What the exercise asks:
Keeping every character intact, repeat the whole listing.

_____

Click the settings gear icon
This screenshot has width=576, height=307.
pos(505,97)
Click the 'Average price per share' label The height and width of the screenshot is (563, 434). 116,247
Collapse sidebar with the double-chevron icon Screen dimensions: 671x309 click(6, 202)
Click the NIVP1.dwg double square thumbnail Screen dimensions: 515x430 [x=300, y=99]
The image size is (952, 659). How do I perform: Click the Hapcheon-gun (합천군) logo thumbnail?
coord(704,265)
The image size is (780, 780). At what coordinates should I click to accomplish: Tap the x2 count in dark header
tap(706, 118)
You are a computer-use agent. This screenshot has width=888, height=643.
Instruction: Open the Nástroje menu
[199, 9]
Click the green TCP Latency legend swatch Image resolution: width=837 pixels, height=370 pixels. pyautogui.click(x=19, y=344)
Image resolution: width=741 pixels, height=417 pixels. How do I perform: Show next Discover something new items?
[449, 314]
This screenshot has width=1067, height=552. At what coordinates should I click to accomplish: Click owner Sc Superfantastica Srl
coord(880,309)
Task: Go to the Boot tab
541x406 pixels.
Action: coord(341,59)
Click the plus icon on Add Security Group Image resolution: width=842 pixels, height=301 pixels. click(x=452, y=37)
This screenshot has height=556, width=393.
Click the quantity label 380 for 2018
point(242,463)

_____

Solution:
Click the settings gear icon
This screenshot has width=576, height=307.
pos(505,97)
Click the 'Average price per share' label The height and width of the screenshot is (563, 434). 116,247
Collapse sidebar with the double-chevron icon Screen dimensions: 671x309 click(6, 202)
Click the NIVP1.dwg double square thumbnail Screen dimensions: 515x430 [x=300, y=99]
The image size is (952, 659). How do I perform: Click the Hapcheon-gun (합천군) logo thumbnail?
coord(704,265)
The image size is (780, 780). At what coordinates should I click to accomplish: Tap the x2 count in dark header
tap(706, 118)
You are a computer-use agent. This screenshot has width=888, height=643.
Instruction: Open the Nástroje menu
[199, 9]
Click the green TCP Latency legend swatch Image resolution: width=837 pixels, height=370 pixels. pyautogui.click(x=19, y=344)
Image resolution: width=741 pixels, height=417 pixels. How do I perform: Show next Discover something new items?
[449, 314]
This screenshot has width=1067, height=552. At what coordinates should I click to accomplish: Click owner Sc Superfantastica Srl
coord(880,309)
Task: Go to the Boot tab
541x406 pixels.
Action: coord(341,59)
Click the plus icon on Add Security Group Image resolution: width=842 pixels, height=301 pixels. click(x=452, y=37)
This screenshot has height=556, width=393.
Click the quantity label 380 for 2018
point(242,463)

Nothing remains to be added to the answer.